# Solving Pattern Programs - Part 2

## ICSE Computer Applications

This lesson builds upon the pattern programming concepts we learnt in the previous lesson. It will show you how to write Java programs for Right-Angled Triangle patterns. In case you have not yet watched the previous lesson of solving pattern programs, I strongly recommend you watch it and then start with this lesson.

## Pattern 1

Let’s start by solving this pattern:

*
* *
* * *
* * * *

See these stars are forming a right-angled triangle. That’s why such patterns are called right-angled triangle based patterns. Like rectangular patterns, here also we will start by looking at the three basic things of the pattern that are:

1. Number of rows
2. Number of terms in each row
3. What is getting printed in the pattern.

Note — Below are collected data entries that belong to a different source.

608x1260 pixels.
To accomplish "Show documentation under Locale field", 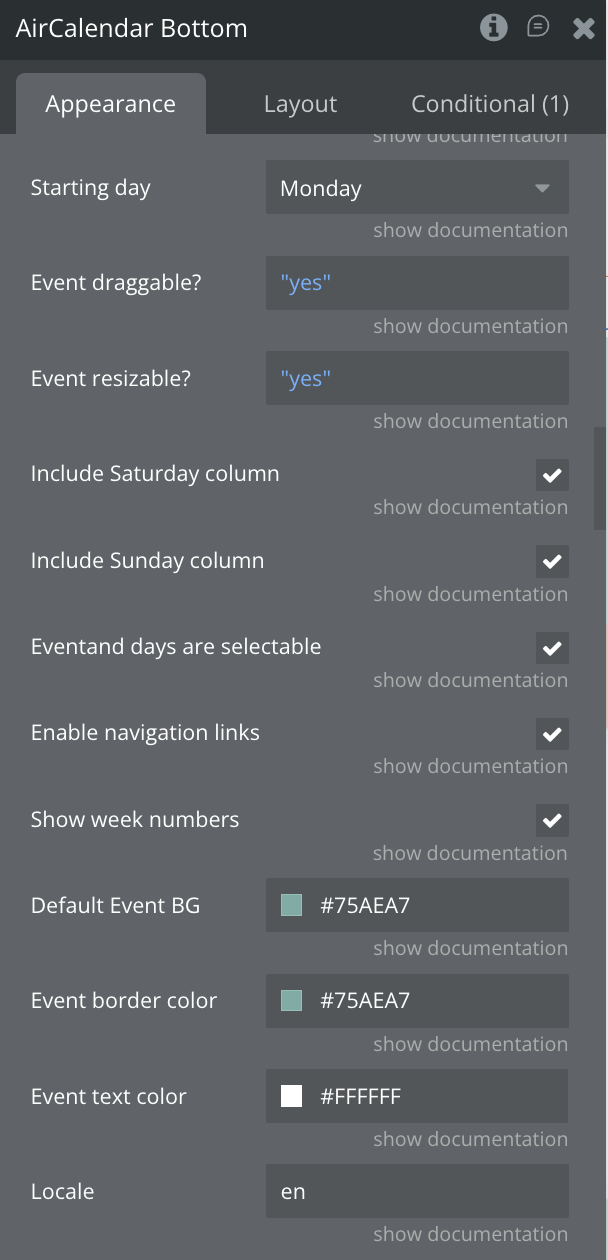I will (470, 1235).
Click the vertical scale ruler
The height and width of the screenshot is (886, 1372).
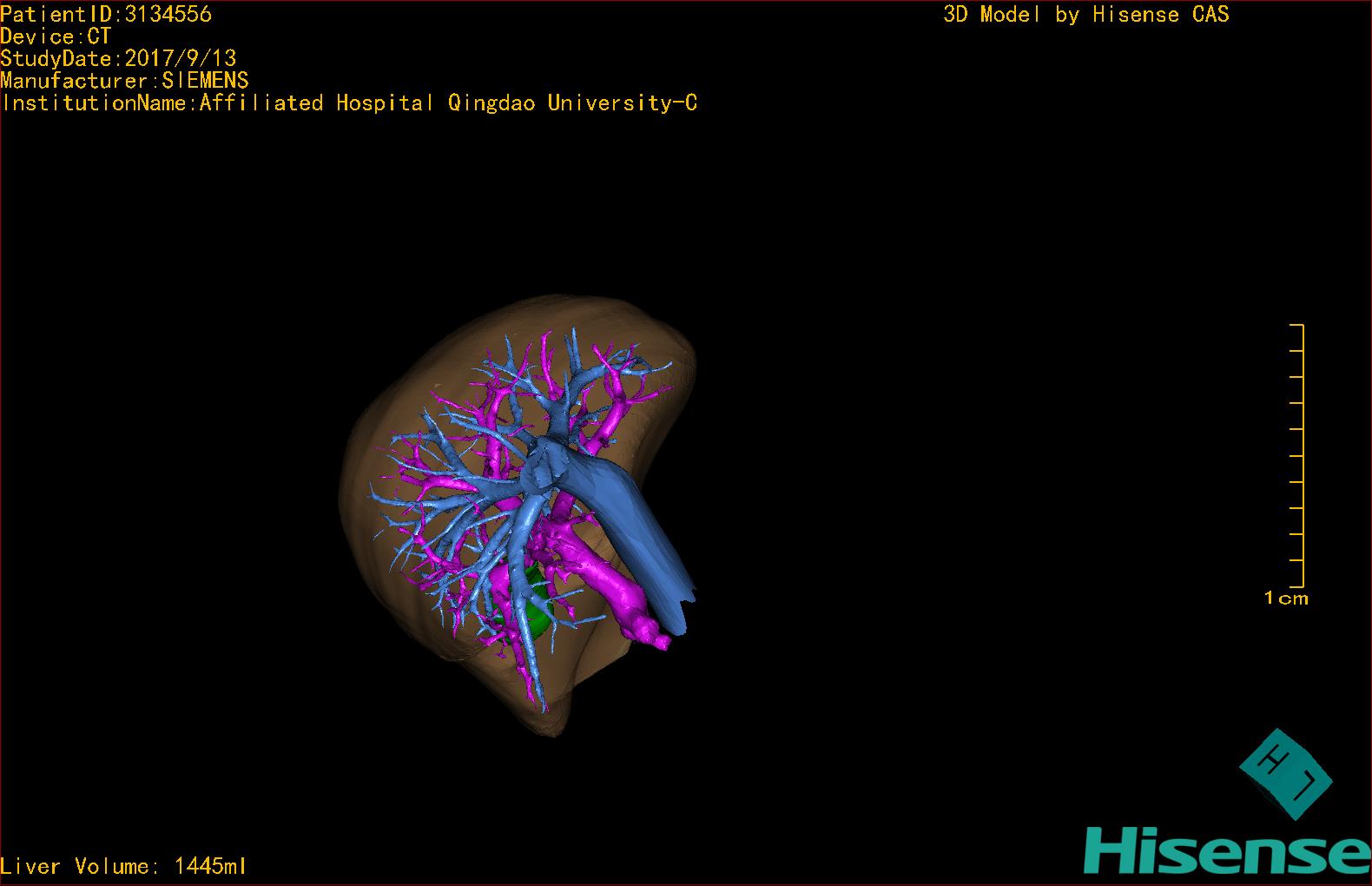(1302, 456)
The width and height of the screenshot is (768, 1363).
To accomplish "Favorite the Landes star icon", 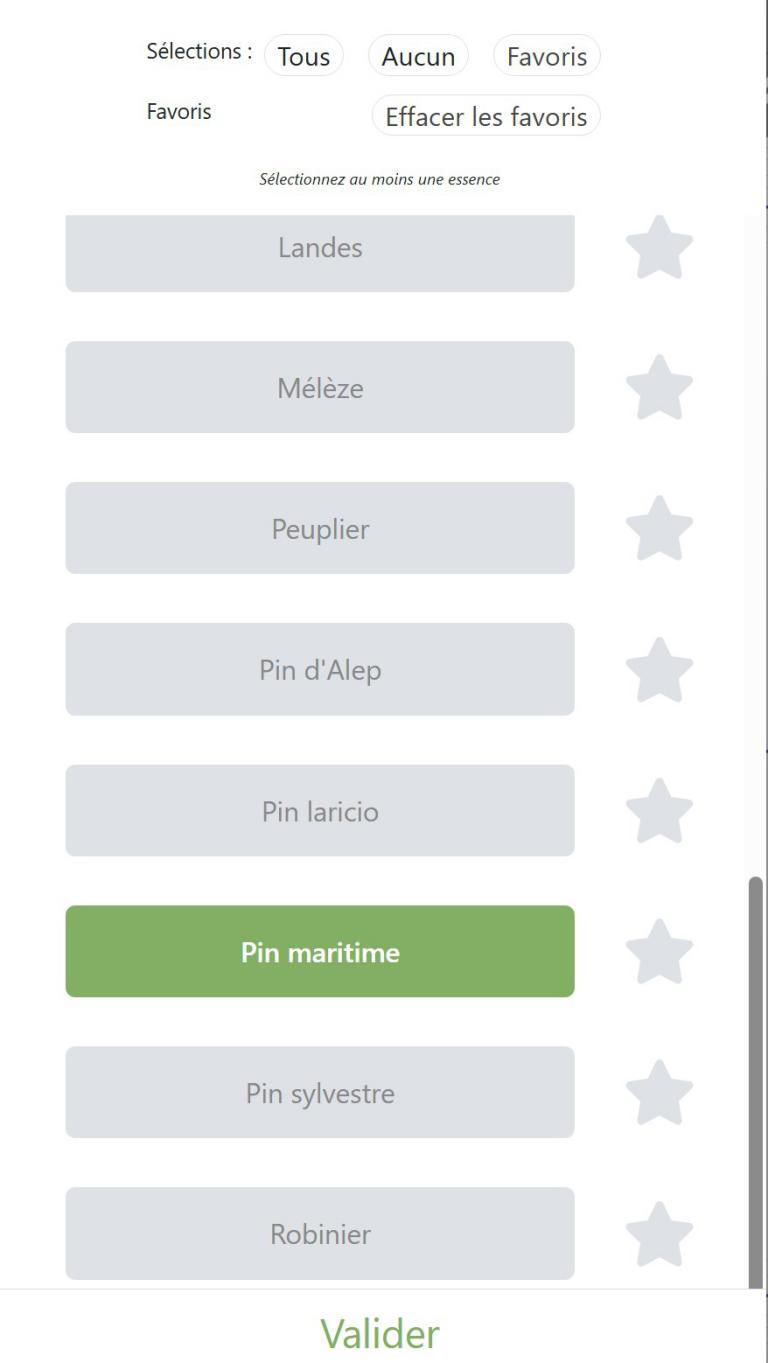I will point(659,248).
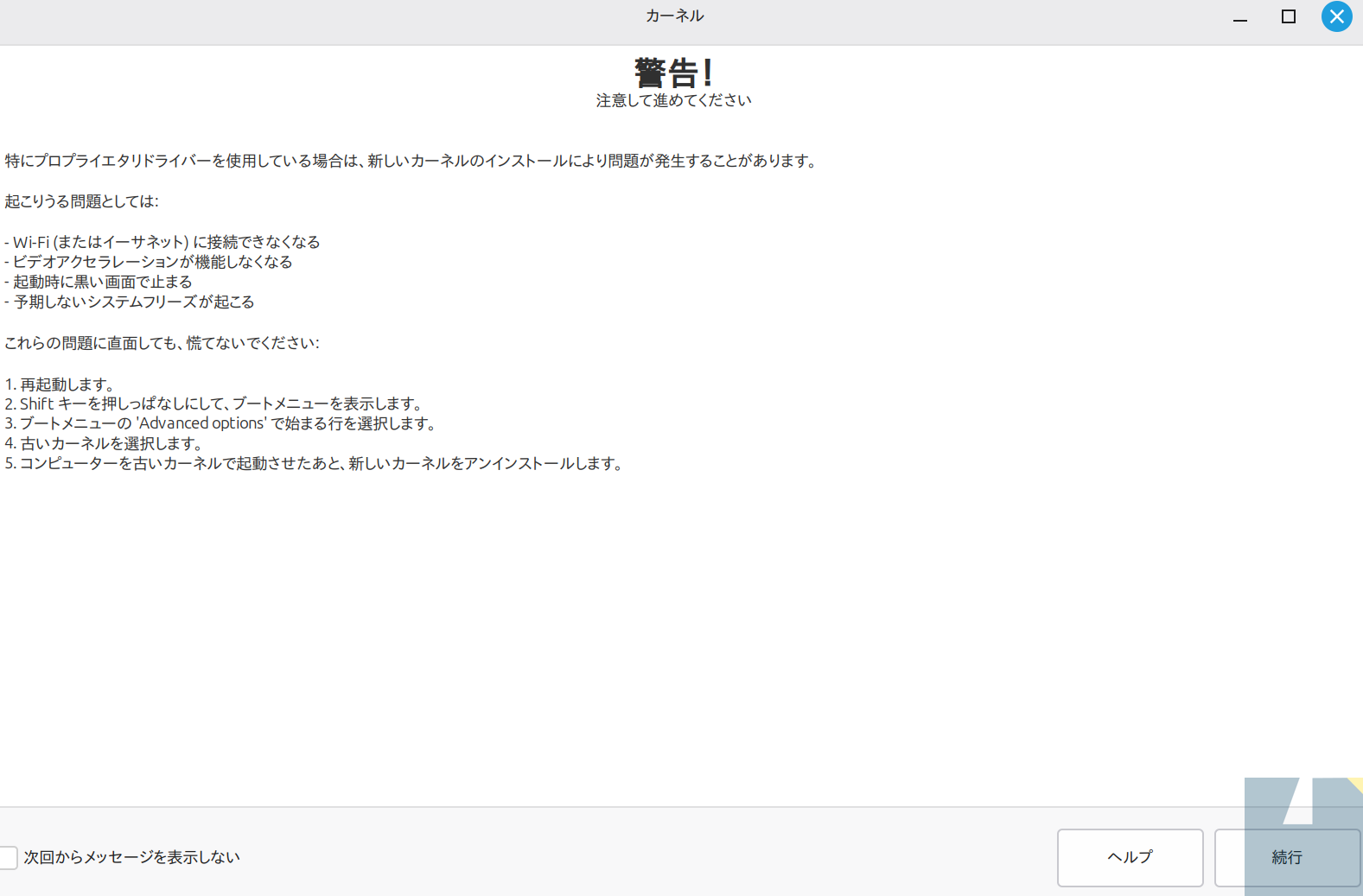The height and width of the screenshot is (896, 1363).
Task: Click 続行 to continue
Action: point(1287,857)
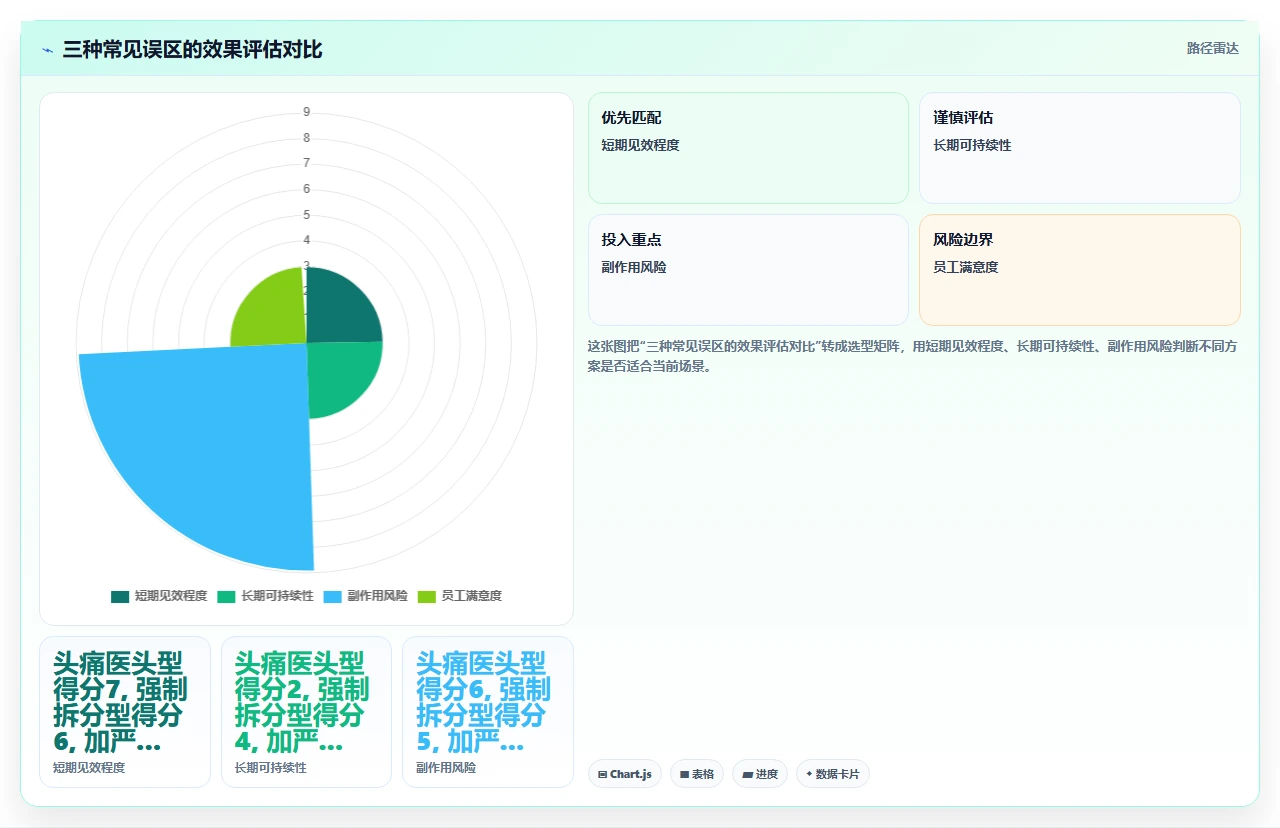Click the 数据卡片 chip

(x=833, y=774)
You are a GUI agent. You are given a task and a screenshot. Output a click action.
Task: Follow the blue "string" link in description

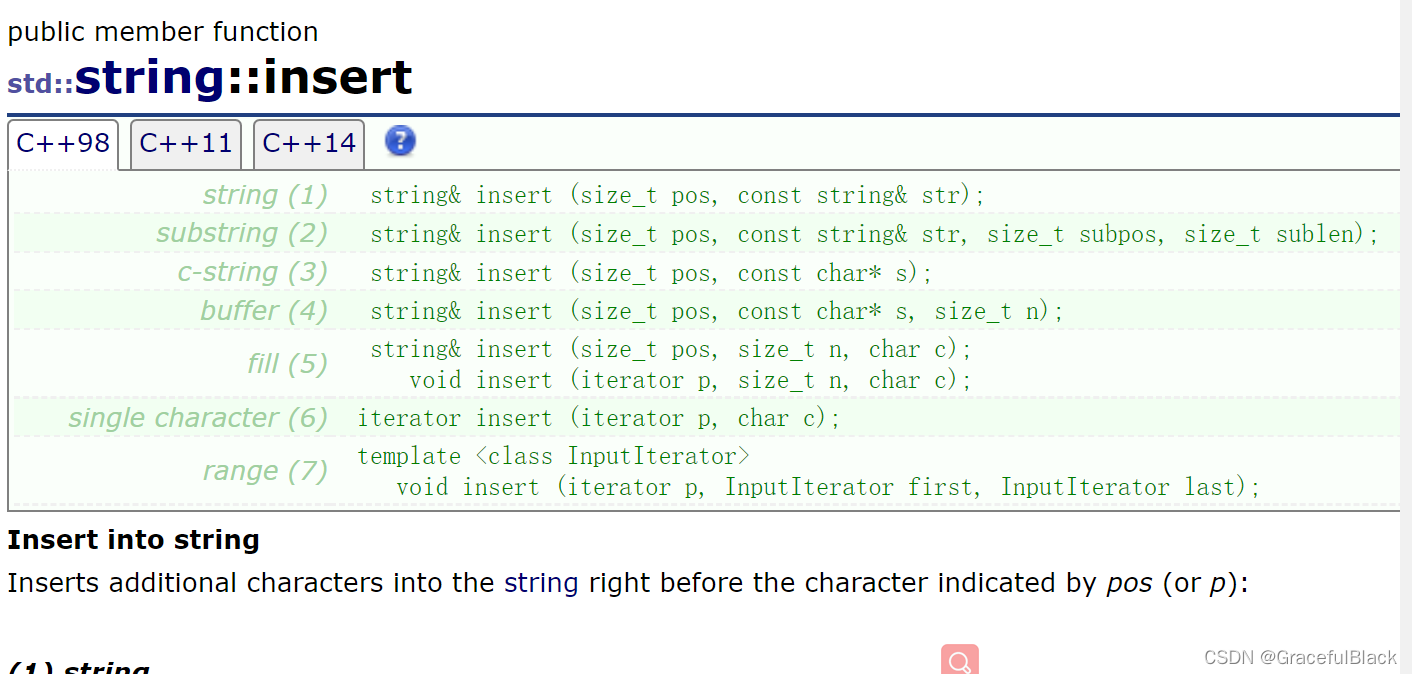pos(541,583)
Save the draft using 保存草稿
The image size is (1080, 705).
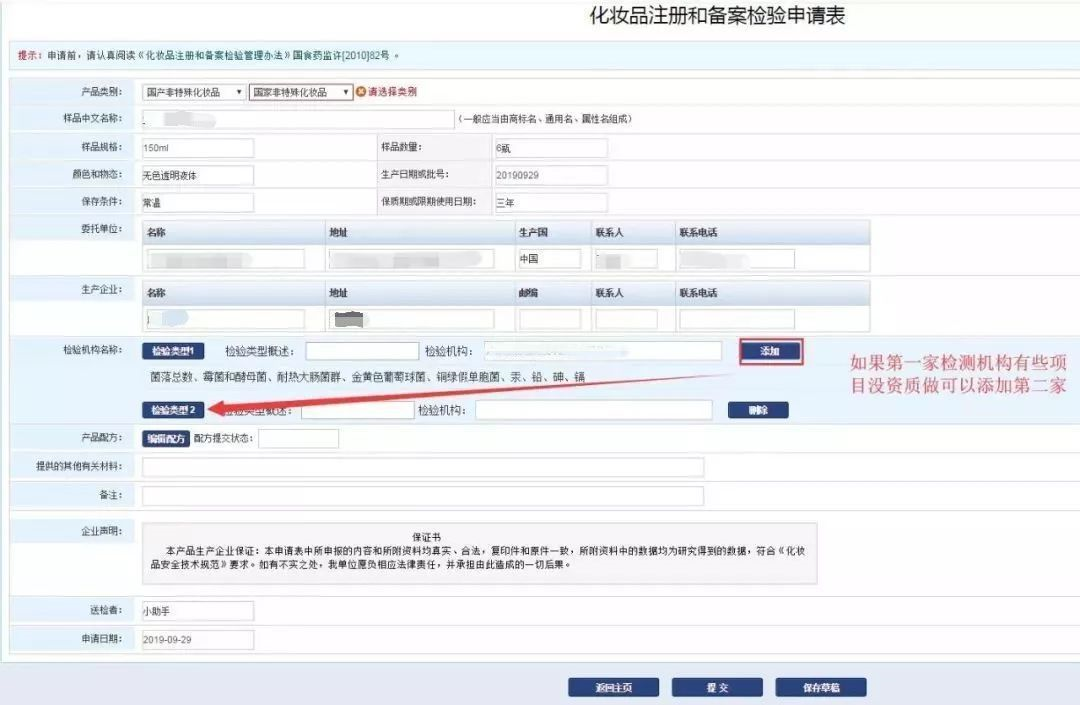click(820, 688)
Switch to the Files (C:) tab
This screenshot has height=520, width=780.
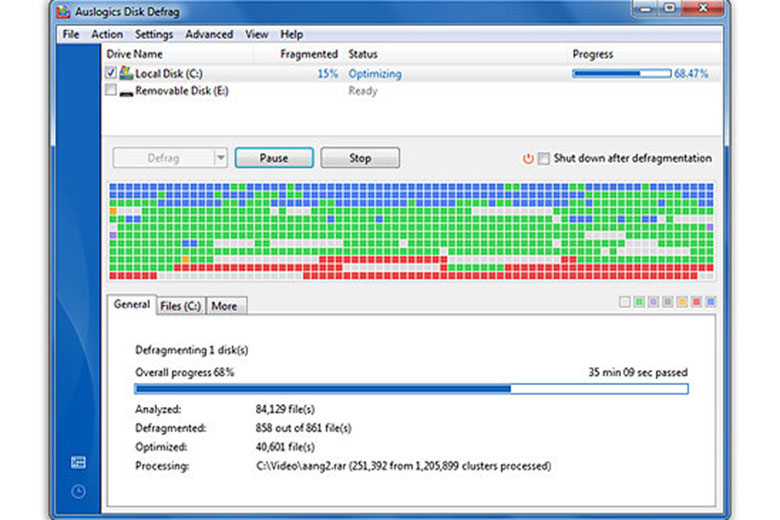tap(180, 306)
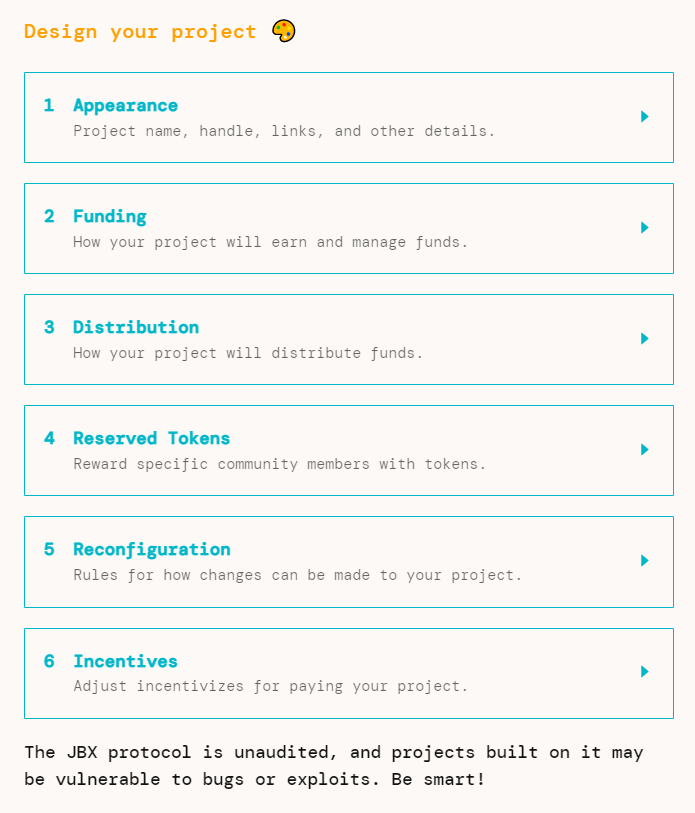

This pattern has 4 rows. So, the outer loop will run four times from 1 to 4 like this — `for (int i = 1; i <= 4; i++)`

The number of terms in each row for Right-angled triangle patterns varies with the rows whereas for rectangular patterns it was constant. In this pattern, the first row has 1 star, second row has 2 star and so on. So, for the first iteration of outer loop, the inner loop should only run once. For the second iteration of outer loop, inner loop should run twice. For the third iteration of outer loop, inner loop should run 3 times. And for the fourth and final iteration of outer loop, inner loop should run 4 times.

How should we write the inner loop so that it executes in this manner? Notice that the number of iterations of the inner loop per iteration of outer loop is equal to the row number. The outer loop control variable i gives the row number. Let me show it to you by printing i.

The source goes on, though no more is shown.